Contents

# Contents

## Idea

The geometric homotopy groups of a Lie groupoid $X$ are those of its geometric realization $|X|$ when regarded as a simplicial manifold. Equivalently, regarding $X$ as an object in the (∞,1)-topos ?LieGrpd?, its homotopy groups are those of the fundamental ∞-groupoid in a locally ∞-connected (∞,1)-topos $\Pi(X) \in$ ∞Grpd.

## Definition

For $X = (X_1 \stackrel{\to}{\to} X_0)$ a Lie groupoid and $x : * \to X$ a point, let

$X_\bullet = \left( \cdots X_1 \times_{X_0} X_1 \times_{X_0} X_1 \stackrel{\to}{\stackrel{\to}{\to}}X_1 \times_{X_0} X_1 \stackrel{\to}{\to} X_0 \right)$

be its nerve regarded as a simplicial manifold.

###### Remark

When regarding each manifold $X_n$ as a diffeological space, hence a sheaf on the site CartSp then $X_\bullet in PSh(CartSp)^{\Delta^{op}} \simeq [CartSp^{op},sSet]$ is the simplicial presheaf on CartSp that presents $X$ as an object in the (∞,1)-topos ?LieGrpd? of ∞-Lie groupoids.

###### Definition

Regard $X_\bullet$ as a simplicial topological space by forgetting the smooth structure. Write $|X_\bullet| \in$ Top for its geometric realization as a simplicial topological space.

The geometric homotopy groups of $X$ are defined to be the ordinary homotopy groups of the topological space $|X_\bullet|$:

$\pi_n(X,x) := \pi_n(|X_\bullet|,x) \,.$

In this form the definition originates in (Segal).

## Properties

Regard $X$ as an ∞-Lie groupoid under the natural embedding $LieGrpd \hookrightarrow \infty LieGrpd$. By the discussion at ?LieGrpd? this is a locally ∞-connected (∞,1)-topos, which means that its terminal geometric morphism comes with a further left adjoint $\Pi$

$(\Pi \dashv \Delta \dashv \Gamma) : \infty LieGrpd \to \infty Grpd \,.$

We say that $\Pi(X) \in \infty Grpd \simeq Top$ is the fundamental ∞-groupoid in a locally ∞-connected (∞,1)-topos of $X$.

###### Observation

The geometric homotopy groups of $X$ are those of $\Pi(X) \in Top$.

###### Proof

By the discussion at ∞-Lie groupoid we have precisely that $\Pi(X)$ is presented by the geometric realization of the simplicial topological space underlying the nerve of $X$.

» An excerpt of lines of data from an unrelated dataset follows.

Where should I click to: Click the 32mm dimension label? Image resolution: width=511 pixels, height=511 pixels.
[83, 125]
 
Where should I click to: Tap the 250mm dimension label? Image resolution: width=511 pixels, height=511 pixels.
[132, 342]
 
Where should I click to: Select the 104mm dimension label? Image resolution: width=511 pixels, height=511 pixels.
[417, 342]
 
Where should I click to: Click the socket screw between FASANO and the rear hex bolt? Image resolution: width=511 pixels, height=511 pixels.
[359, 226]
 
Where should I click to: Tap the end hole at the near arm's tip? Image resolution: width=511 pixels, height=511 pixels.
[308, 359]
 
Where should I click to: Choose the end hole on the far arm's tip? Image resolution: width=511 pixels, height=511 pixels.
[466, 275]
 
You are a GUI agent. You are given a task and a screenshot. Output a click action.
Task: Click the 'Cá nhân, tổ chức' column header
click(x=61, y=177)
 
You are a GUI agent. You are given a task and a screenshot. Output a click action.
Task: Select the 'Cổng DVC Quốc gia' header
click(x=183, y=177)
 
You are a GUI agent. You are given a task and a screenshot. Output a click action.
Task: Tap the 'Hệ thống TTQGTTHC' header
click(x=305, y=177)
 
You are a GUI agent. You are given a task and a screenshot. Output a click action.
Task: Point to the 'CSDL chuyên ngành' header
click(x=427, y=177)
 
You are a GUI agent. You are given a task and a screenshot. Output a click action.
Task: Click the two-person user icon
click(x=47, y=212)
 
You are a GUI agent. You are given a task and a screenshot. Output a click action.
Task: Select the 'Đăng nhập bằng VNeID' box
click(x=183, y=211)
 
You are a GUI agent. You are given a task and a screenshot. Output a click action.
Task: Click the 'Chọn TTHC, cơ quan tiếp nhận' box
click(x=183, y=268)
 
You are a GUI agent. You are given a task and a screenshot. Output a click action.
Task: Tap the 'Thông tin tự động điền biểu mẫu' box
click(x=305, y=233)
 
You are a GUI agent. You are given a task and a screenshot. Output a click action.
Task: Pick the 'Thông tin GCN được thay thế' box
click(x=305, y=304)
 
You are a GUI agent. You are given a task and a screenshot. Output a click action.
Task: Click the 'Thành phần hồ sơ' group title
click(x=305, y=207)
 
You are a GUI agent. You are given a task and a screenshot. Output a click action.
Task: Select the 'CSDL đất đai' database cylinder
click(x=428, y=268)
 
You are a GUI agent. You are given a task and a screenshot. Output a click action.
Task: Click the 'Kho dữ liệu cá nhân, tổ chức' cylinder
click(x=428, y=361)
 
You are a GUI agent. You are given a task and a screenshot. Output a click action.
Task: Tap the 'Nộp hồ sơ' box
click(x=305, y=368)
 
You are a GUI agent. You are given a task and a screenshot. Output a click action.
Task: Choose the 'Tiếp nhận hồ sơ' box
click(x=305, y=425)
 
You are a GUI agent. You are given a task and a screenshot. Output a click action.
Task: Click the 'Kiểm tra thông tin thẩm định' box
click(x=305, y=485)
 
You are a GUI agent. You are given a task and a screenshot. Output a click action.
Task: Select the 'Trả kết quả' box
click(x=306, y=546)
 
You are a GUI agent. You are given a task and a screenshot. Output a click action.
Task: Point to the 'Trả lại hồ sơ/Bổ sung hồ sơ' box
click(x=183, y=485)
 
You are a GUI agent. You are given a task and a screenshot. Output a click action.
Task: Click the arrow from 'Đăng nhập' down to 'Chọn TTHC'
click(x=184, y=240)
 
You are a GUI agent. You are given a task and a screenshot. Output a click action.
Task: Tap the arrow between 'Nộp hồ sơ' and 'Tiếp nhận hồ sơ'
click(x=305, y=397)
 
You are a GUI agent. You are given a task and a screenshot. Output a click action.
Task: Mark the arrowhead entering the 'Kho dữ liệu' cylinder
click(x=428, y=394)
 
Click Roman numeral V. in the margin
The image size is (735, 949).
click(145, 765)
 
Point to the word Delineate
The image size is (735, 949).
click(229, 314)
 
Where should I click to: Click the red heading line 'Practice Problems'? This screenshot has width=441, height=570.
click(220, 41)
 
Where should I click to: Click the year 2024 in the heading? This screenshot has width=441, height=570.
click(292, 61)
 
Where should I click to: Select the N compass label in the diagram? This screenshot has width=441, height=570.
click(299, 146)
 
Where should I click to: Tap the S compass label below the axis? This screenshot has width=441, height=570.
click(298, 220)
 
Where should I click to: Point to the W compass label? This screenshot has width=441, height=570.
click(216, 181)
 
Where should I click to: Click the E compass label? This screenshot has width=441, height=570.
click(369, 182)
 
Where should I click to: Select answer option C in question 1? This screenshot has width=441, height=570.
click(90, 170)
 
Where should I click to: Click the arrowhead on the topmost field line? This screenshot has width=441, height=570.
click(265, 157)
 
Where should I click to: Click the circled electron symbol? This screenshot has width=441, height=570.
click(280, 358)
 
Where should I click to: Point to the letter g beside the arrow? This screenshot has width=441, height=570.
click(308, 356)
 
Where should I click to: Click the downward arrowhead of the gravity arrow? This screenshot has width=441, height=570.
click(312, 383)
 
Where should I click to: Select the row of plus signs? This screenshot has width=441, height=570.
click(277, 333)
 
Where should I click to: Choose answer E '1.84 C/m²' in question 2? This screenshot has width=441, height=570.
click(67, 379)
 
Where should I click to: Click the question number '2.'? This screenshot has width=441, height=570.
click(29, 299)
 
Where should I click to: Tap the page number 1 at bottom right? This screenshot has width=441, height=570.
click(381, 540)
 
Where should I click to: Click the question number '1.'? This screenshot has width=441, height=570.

The definition of the homotopy groups of a Lie groupoid as those of its geometric realization appearently goes back to

• Graeme Segal, Classifying spaces and spectral sequences , IHES Publ. Math. 34 (1968) 105–112.

An equivalent definition is in

• A. Haefliger, Groupoïdes d’holonomie et espaces classiants , Astérisque 116 (1984), 70-97

reproduced in section 3 of

• Graeme Segal, Classifying spaces related to foliations , Topology 17 (1978), 367-382.